[RFC] Reference counting on Audio objects for /dev/dsp

Igor Pechtchanski pechtcha@cs.nyu.edu
Sat Jul 17 22:57:00 GMT 2004


On Sat, 17 Jul 2004, Igor Pechtchanski wrote:

> On Sat, 17 Jul 2004, Gerd Spalink wrote:
>
> > On Friday, July 16, 2004 4:31 AM, Christopher Faylor [SMTP:cgf-no-personal-reply-please@cygwin.com] wrote:
> > > On Thu, Jul 15, 2004 at 04:28:56PM -0400, Igor Pechtchanski wrote:
> > > >On Thu, 15 Jul 2004, Christopher Faylor wrote:
> > > >
> > > >> On Thu, Jul 15, 2004 at 02:57:17PM -0400, Igor Pechtchanski wrote:
> > > >> >> 2) The other problem is that I find it sort of odd to see the dec()
> > > >> >> method performing a deletion.  Couldn't this be handled where, IMO,
> > > >> >> it should logically be handled, in the close function, e.g.,
> > > >> >>
> > > >> >>   if (!audio_out_->dec ())
> > > >> >>     delete audio_out_;
> > > >> >> ?
> > > >> >
> > > >> >Umm, that's actually a rather standard construct in reference counting
> > > >> >(called "object suicide" -- you should get some references if you Google
> > > >> >for "object suicide reference counting").
> > > >>
> > > >> Yes, I thought that would be your answer, however, I don't like the idea
> > > >> of having a method called "inc" which just increments a count and a method
> > > >> called "dec" which decrements a count and, oh, hey, it might delete the
> > > >> object, too.
> > > >>
> > > >> It seems more straightforward to delete audio_out_ in the place where
> > > >> you'd expect it to be deleted rather than having a "dec" call which,
> > > >> if you check, you'll notice that it deletes the buffer.
> > > >>
> > > >> Or, as a compromise, don't call it 'dec'.  Call it something which
> > > >> illustrates what it is doing.
> > > >
> > > >Right.  I think the compromise is good -- I was thinking of maybe using
> > > >registerReference() and releaseReference() (or deregister?).  We could
> > > >shorten them by removing "Reference" from the names, too.  In any case,
> > > >I'd wait for Gerd's input before deciding on the specific code to go in.
> > >
> > > That sounds good to me.
> > >
> > > Now we just need Gerd's ok.
> > >
> > > cgf
> >
> > The current proposal will not work if someone first dups the device
> > descriptor, and then changes the audio settings with ioctl calls using
> > one of the two device descriptors.
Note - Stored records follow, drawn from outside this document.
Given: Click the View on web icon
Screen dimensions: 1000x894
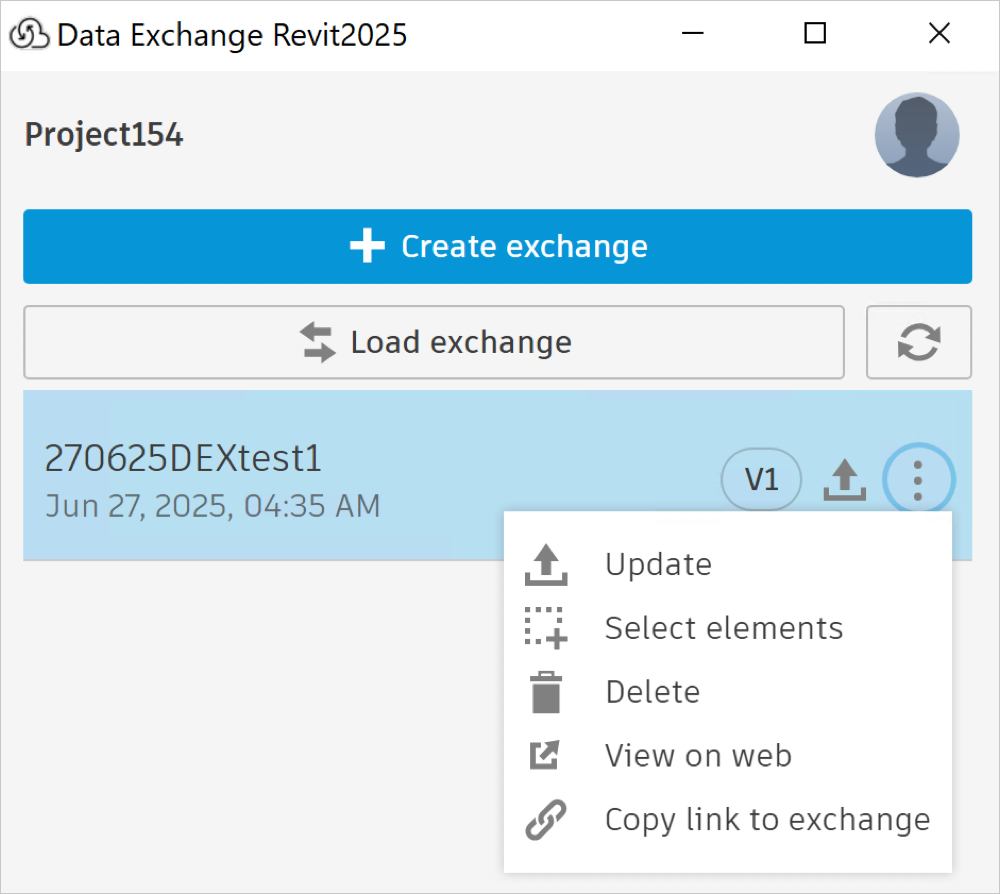Looking at the screenshot, I should (546, 756).
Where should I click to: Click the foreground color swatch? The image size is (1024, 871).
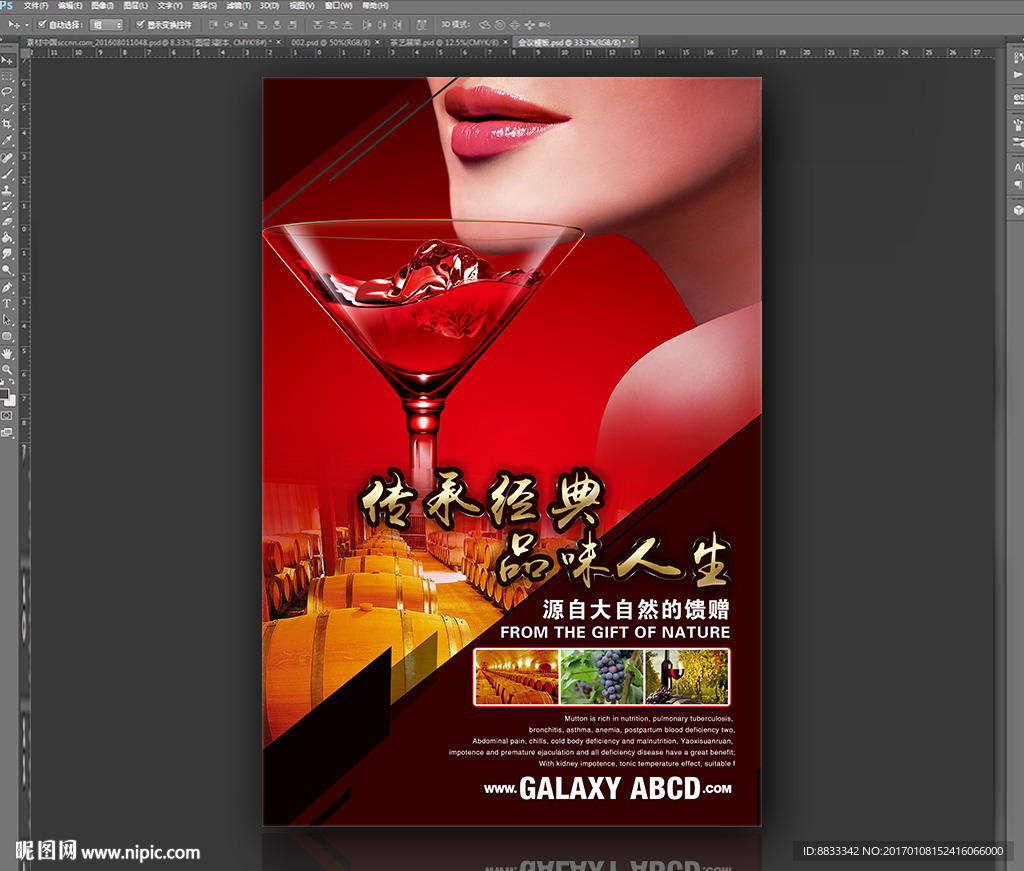pyautogui.click(x=5, y=393)
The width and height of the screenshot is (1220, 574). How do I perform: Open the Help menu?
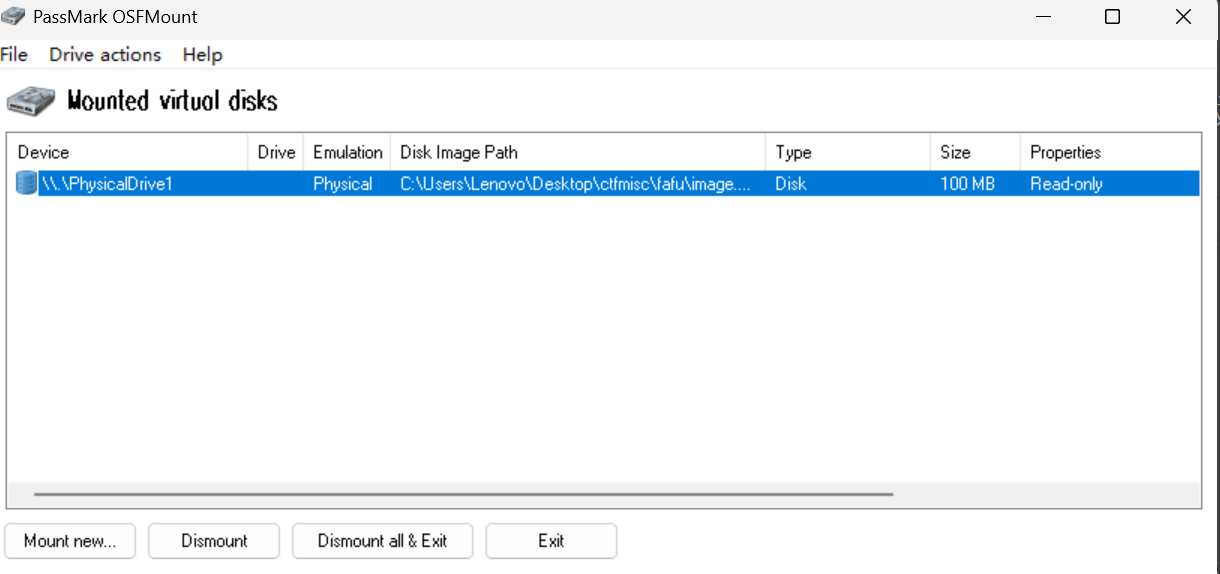[202, 55]
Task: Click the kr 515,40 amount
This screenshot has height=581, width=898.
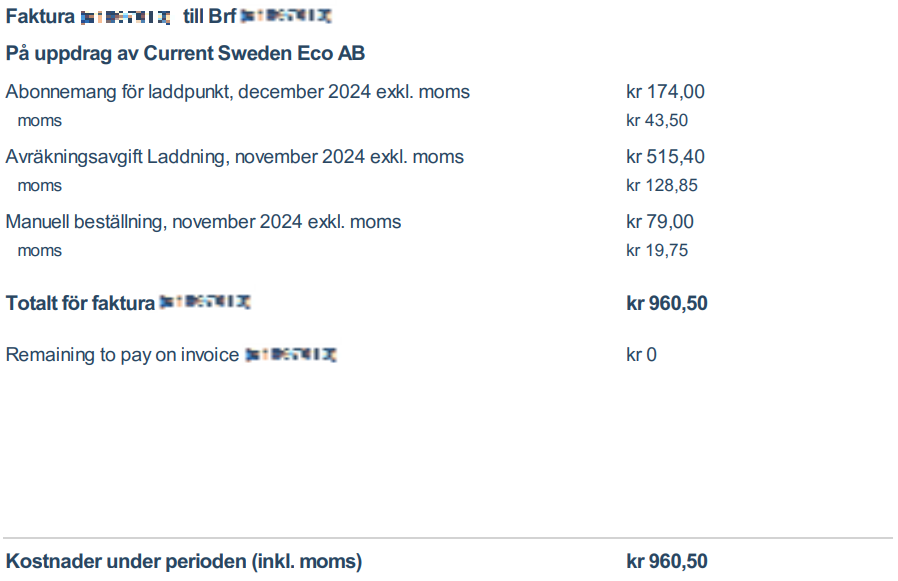Action: [665, 156]
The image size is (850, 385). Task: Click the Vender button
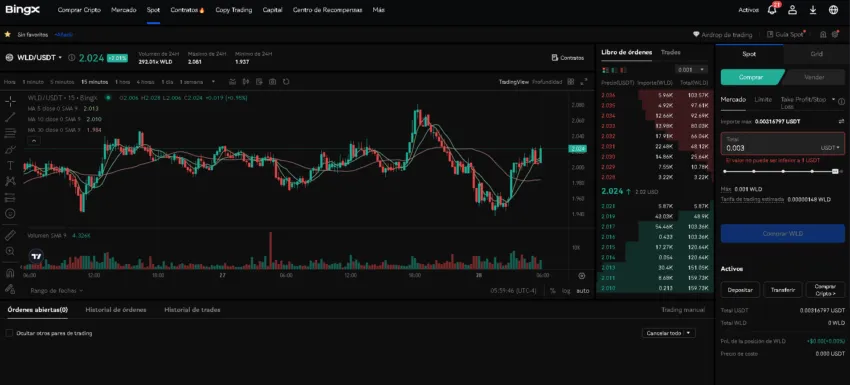tap(814, 77)
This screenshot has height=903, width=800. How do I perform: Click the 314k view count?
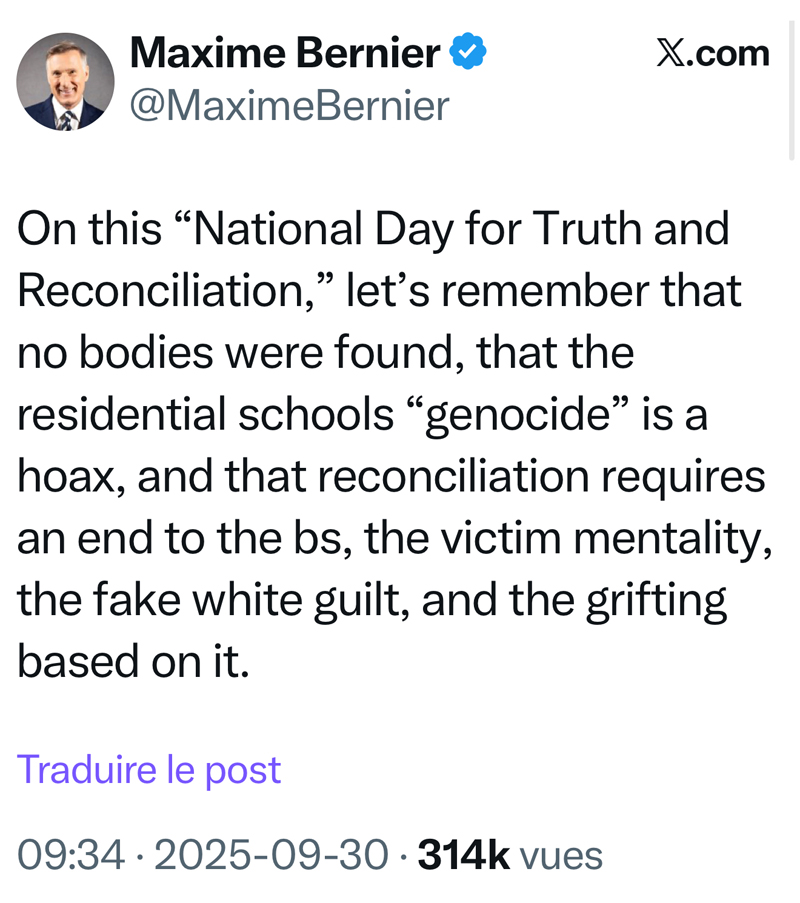click(463, 855)
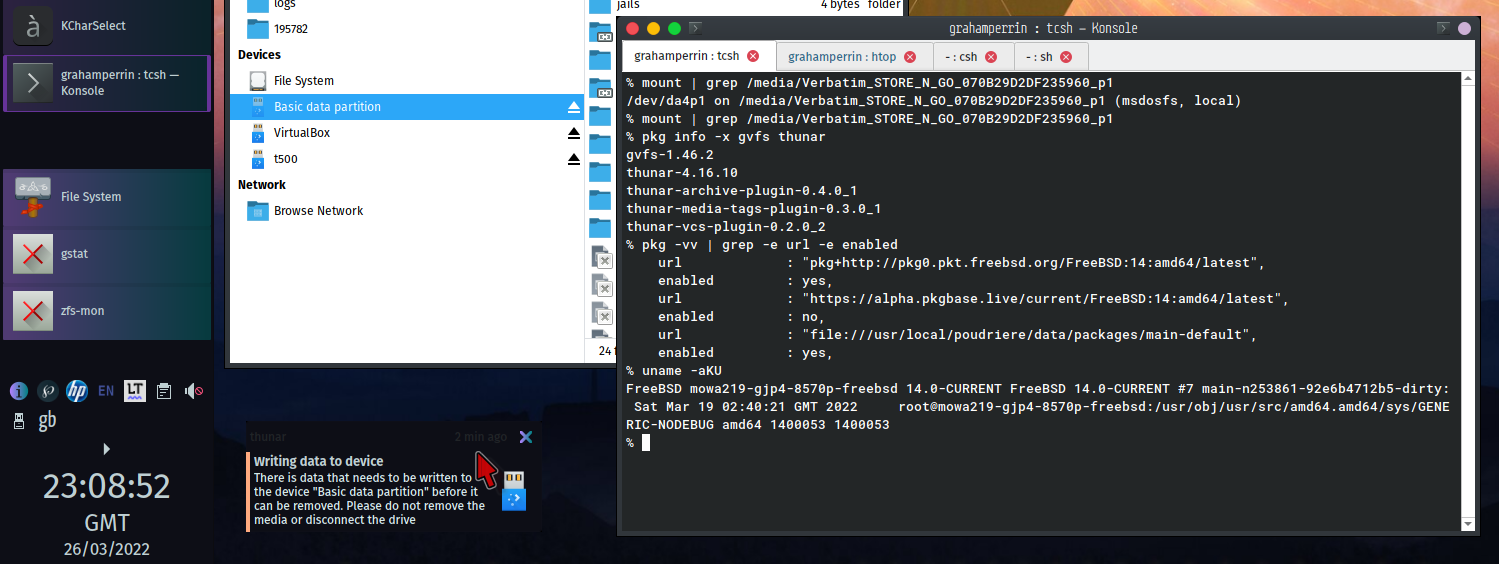Switch the EN input language indicator

[x=106, y=391]
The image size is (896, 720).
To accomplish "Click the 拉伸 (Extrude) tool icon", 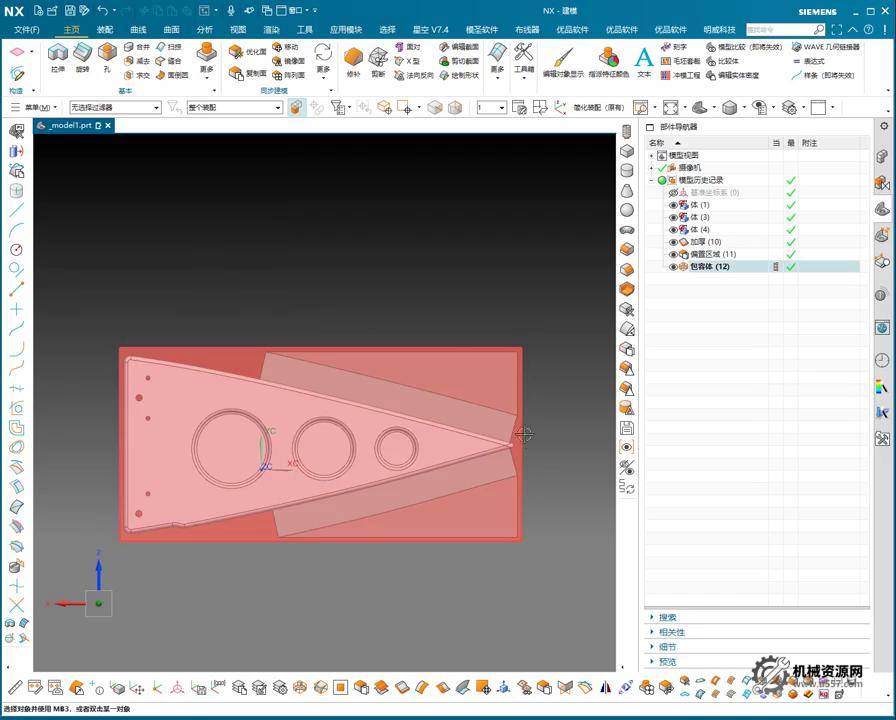I will tap(58, 56).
The other one will keep the old
> > settings.
> >
> > The patch I am preparing will fix this. However, I also have problems to
> > build the cygwin DLL. I'll try to do it tonight.
> >
> > Gerd
>
> Huh?  I'm most likely misunderstanding something...  Aren't the audio
> settings kept in the Audio objects?  Those are shared, so any changes made
> to one via the first descriptor should be visible via the second
> descriptor, right?
> 	Igor

Replying to myself - a sure sign of schitzophrenia... :-)

I'm wrong.  Some settings *are* kept in the fhandler objects (audiobits_,
audiofreq_, audiochannels_, and audioformat_).  So CGF is right -
archetypes will probably be the right solution here...  However, we still
need reference counting for the Audio objects, since even with archetypes
they'll be shared (unless you completely rewrite the code).